部室のドアを開けると、鈴木麗美が一人でコーヒーをドリップしていた。佑が入ってきても特に挨拶するわけでもなく、麗美はただひたすらドリップされていくコーヒーを眺めていた。
「なんだかこのコーヒーって、私たちみたいだよね」
「は?」
「このセリフを言ってみたかっただけよ」
麗美は淹れたてのコーヒーをズズッと啜りながら、ボロボロのパイプ椅子に腰掛けた。
「この前話してた話、あれどういう意味?」
佑は向かいに腰掛けながら麗美に尋ねた。
「は?」
「ほらあれだよ。加点方式とか何とかってやつ」
「あーあれね。適当に言っただけだから聞き流してよ」
適当と言われても、こちらは気になってしょうがないのだからそう言われても困る、と佑は思ったが、「そう」とだけ言って手元の学内誌をパラパラと読み始めた。
「人って嘘つくとき鼻を触るらしいよ」
「へえ。あんたってそういうの好きよね」
「そういうのって?」
「そういうのはそういうのよ」
鈴木麗美はそう言って二杯目のコーヒーをドリップし始めた。


鈴木麗美は、おちょこの底に描かれた二重の輪をぼんやりと眺めていた。この輪っかに意味はあるのか。それともただのデザインなのだろうか、とさして今考える必要のないことに思いを巡らせていた。
「麗美ちゃん、日本酒好きなの?」
向かいにいる中肉中背のサラリーマンが声を掛けてきた。

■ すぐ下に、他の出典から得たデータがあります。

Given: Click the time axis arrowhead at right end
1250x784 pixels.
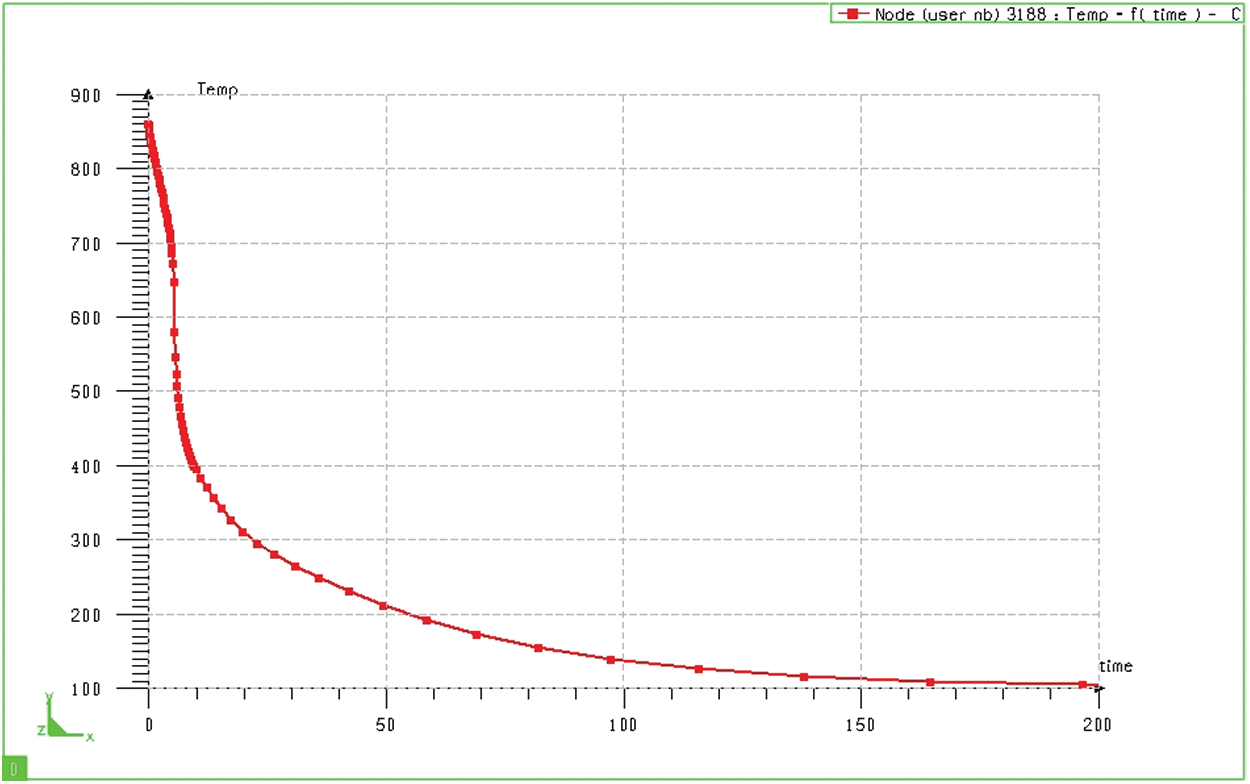Looking at the screenshot, I should tap(1101, 689).
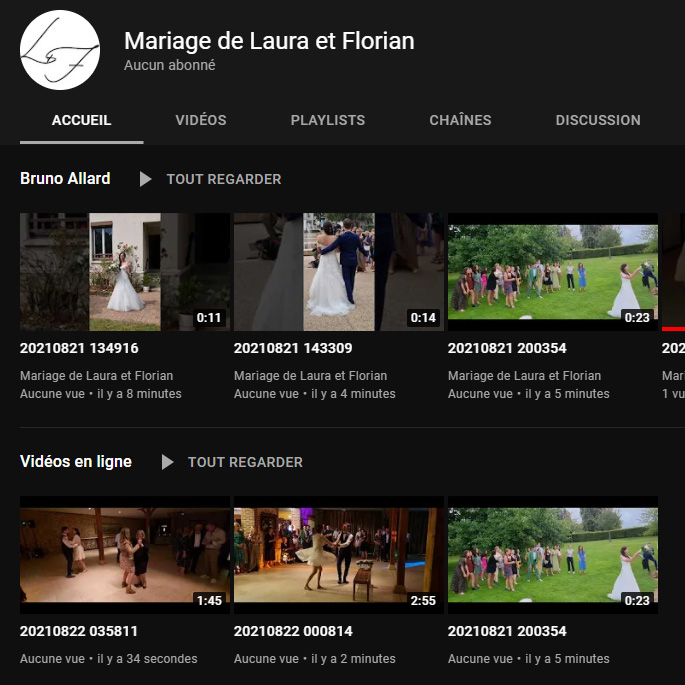This screenshot has width=685, height=685.
Task: Play the dance floor 1:45 video thumbnail
Action: (x=125, y=554)
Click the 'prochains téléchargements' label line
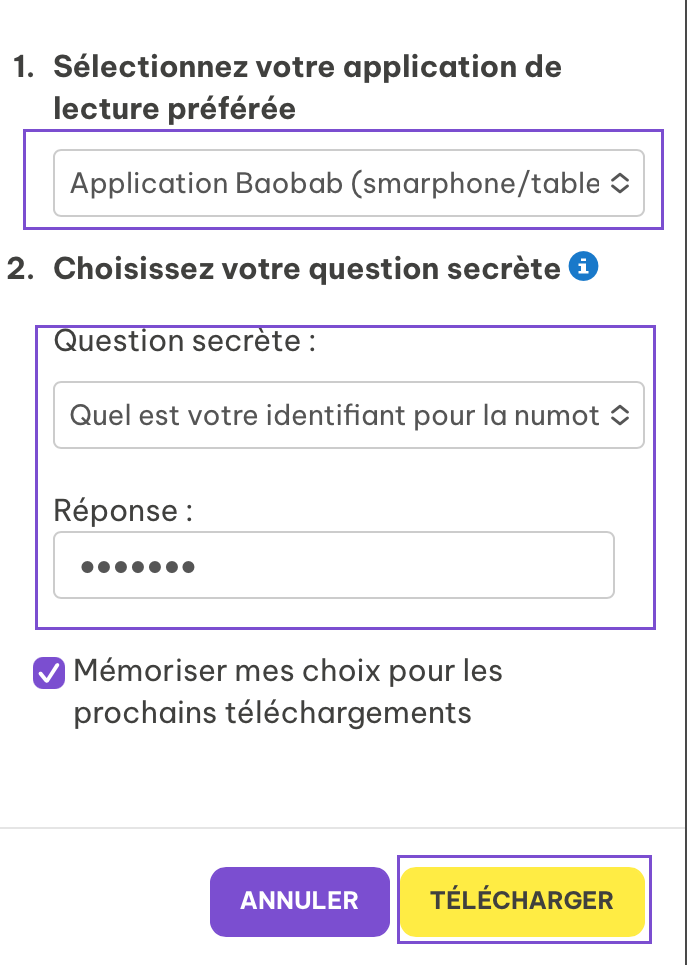The width and height of the screenshot is (687, 965). point(272,713)
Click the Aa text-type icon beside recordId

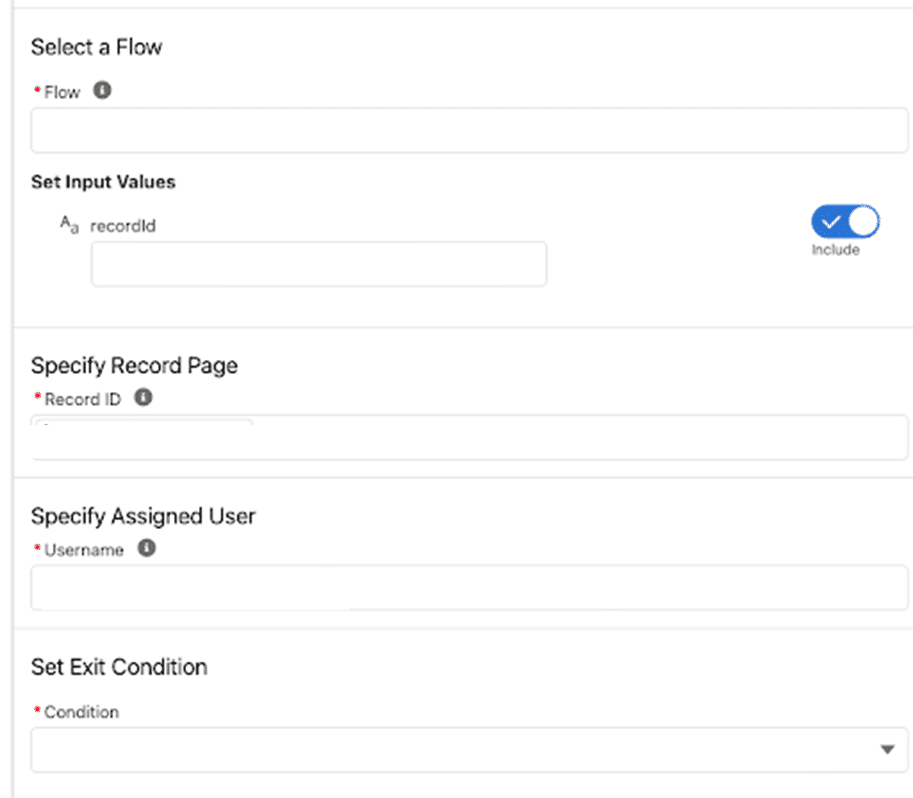(69, 226)
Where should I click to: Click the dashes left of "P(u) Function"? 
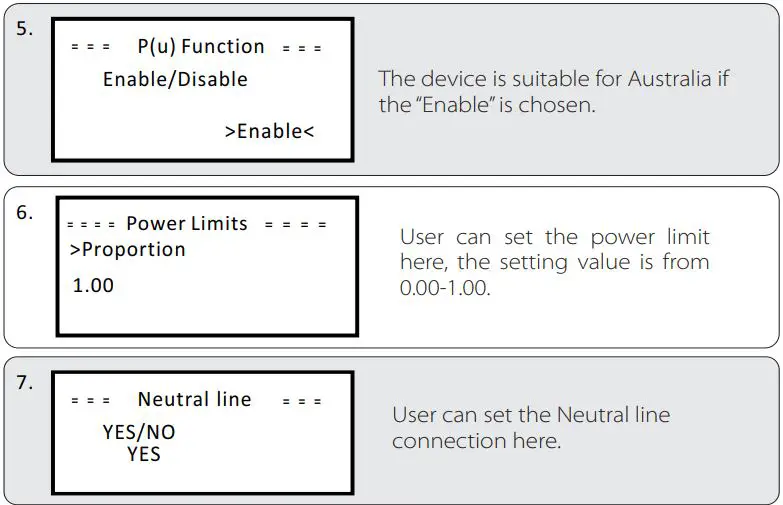click(x=90, y=48)
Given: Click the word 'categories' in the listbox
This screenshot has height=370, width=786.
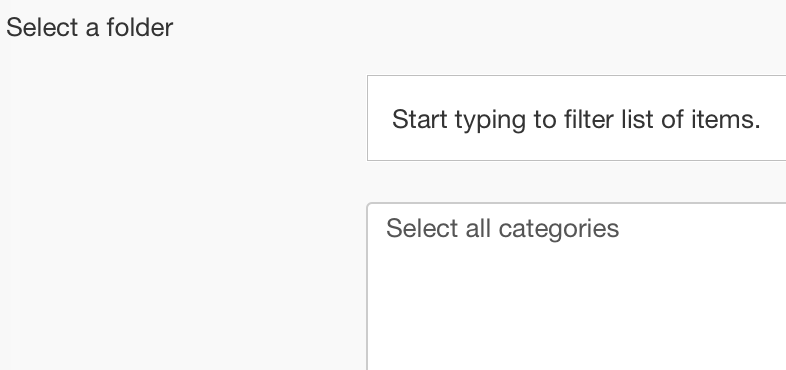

スリーピース・スーツを着た若いサラリーマンは信用するなと佑から言われたことをふと思い出し、麗美は少し身構えた。
「はい好きですよー。えっとあの」
「板垣だよ。ガッキーって呼んでね」
「おいお前麗美ちゃん狙ってんだろー。麗美ちゃんにアプローチするなら俺を倒してから行け」
隣にいた中肉中背サラリーマンその二がガハハと笑うと、麗美の隣にいた女性二人はキャハハと猿のように鳴いた。
三対三の合コンに躊躇しつつ参加したのは、大手飲料メーカーのサラリーマンと出会えるという安っぽい謳い文句にまんまと引っかかったからだった。来年からの就職活動に少しでも役に立てばと思い、高校時代の友人に誘われるがままに赴いてしまったが、麗美は再びおちょこの輪っかを眺めながら、それは失敗だったと痛感した。
「おい山田。お前も喋らんかい」
そういって背中を叩かれた山田は、麗美と同様に数合わせで来た同僚の様だった。
「ああ、ごめん」
山田はそう言って、鼻の頭を撫でた。

帰りの西武新宿線で、麗美と山田は一緒になった。同僚から背中を叩かれた後も、結局山田は喋ることなく、同僚の話にひたすら笑っているだけだった。
「今日はすみませんでした。全然喋れなくて」
麗美は急に話しかけられたことにビクッとし、思わず目の前に座っていたサラリーマンの足を蹴りかけた。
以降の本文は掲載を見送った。